Los wrote:
>
> Well I guess it depends on whether you can afford to spare some extra
> figures. People will go to extrvagant levels and spend lots of money to make
> a realistic tabletop battlefield with terrain craters etc, then you just flip
> the bases over for casualties? I'm willing to sacrifice an extra sprue or two
> for effect. Also some black cotton for burning wrecks. Never once has anyone
> whose seen it complained about the efeect. I guess there's a little modeller
> in me <g>
Does this bit of modeling have an effect on the game? Should it?

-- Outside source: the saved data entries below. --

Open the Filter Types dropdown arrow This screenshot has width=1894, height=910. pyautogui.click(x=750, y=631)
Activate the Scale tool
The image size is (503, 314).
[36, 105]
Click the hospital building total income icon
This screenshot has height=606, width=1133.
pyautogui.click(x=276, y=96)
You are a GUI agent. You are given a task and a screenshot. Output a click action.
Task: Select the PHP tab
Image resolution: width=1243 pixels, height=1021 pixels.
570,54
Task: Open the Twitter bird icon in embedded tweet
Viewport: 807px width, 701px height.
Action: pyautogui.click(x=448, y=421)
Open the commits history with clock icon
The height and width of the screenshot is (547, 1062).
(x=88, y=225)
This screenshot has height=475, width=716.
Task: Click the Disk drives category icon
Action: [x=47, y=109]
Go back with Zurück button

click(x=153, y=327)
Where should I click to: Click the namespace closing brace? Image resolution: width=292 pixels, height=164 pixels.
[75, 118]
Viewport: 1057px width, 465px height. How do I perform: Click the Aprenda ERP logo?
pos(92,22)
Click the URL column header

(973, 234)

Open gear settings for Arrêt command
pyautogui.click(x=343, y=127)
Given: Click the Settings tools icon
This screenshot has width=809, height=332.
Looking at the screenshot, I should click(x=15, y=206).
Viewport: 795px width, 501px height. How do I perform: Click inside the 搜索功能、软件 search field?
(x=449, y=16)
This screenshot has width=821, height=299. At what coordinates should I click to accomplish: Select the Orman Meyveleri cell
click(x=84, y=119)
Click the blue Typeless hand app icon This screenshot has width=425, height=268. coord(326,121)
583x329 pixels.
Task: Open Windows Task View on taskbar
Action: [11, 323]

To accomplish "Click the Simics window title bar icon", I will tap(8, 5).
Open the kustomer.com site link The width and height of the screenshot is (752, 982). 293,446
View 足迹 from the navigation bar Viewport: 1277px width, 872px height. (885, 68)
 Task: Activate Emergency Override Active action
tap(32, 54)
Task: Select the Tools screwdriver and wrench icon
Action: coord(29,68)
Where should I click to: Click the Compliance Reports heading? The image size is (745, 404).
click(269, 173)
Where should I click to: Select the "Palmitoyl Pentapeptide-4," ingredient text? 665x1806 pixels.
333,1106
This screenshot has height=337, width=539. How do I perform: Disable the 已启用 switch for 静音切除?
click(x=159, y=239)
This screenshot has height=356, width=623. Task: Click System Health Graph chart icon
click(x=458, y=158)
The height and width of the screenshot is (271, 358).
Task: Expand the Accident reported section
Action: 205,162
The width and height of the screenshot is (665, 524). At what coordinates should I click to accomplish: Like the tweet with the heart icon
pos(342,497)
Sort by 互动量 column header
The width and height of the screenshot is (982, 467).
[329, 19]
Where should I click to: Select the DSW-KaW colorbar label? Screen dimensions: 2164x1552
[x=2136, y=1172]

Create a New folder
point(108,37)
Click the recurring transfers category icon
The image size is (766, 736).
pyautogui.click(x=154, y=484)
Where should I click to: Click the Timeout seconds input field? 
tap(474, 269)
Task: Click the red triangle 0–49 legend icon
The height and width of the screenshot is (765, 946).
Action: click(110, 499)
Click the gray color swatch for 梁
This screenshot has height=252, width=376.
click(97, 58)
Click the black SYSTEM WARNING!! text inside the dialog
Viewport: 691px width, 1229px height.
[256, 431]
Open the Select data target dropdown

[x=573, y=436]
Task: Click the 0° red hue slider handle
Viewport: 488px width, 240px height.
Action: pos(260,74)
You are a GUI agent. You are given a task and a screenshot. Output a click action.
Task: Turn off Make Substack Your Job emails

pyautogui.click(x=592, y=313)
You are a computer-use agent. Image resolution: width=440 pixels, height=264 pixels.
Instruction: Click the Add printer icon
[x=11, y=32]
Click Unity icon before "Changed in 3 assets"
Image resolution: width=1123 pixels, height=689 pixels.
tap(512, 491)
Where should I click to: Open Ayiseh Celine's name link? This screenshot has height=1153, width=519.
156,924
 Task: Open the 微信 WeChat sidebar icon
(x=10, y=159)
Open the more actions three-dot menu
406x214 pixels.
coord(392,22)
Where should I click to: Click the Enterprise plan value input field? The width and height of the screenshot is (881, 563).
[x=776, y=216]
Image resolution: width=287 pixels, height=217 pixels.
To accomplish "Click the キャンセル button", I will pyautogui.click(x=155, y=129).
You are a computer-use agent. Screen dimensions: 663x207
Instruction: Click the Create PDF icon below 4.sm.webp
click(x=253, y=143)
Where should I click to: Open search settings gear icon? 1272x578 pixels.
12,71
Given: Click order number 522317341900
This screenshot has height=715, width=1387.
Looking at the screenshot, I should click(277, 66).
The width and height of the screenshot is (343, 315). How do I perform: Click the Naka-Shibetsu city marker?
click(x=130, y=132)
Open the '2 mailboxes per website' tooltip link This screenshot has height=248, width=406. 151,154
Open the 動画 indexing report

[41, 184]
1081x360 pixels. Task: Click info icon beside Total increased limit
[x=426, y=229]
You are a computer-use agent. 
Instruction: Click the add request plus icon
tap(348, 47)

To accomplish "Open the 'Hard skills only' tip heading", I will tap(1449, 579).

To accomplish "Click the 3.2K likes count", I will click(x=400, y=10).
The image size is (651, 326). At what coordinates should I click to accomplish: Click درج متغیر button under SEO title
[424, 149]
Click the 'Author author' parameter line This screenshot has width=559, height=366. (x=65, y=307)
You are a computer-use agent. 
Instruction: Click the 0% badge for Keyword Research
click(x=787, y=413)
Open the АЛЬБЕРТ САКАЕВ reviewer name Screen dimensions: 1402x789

Remember that someone joined the list (still here, I assume) and
said that in one of his first games, his opponent got some Rhinos
on a crucial bridge. The Rhinos got shot, and there was the question
of whether they stay there and block the way or are removed. We
normally remove casualties from the board--the shots that blew them
up must have blown all the bits right off the bridge! Epic 40K doesn't
say anything about this in the rules that I remember, but does suggest
making smoke clouds or separate casualty figures. ("GW mail order? I'd
like to order a second Space Marine army for casualties. I'm going to
paint them up the way I did the good ones, then spend extra work on to
make 'em look blown up. I'll be getting into Orks soon, so I'll two
of those armies, too. You guys always seem so happy when I call." :-)
If you do use wrecked vehicles as scenery, do they count as terrain?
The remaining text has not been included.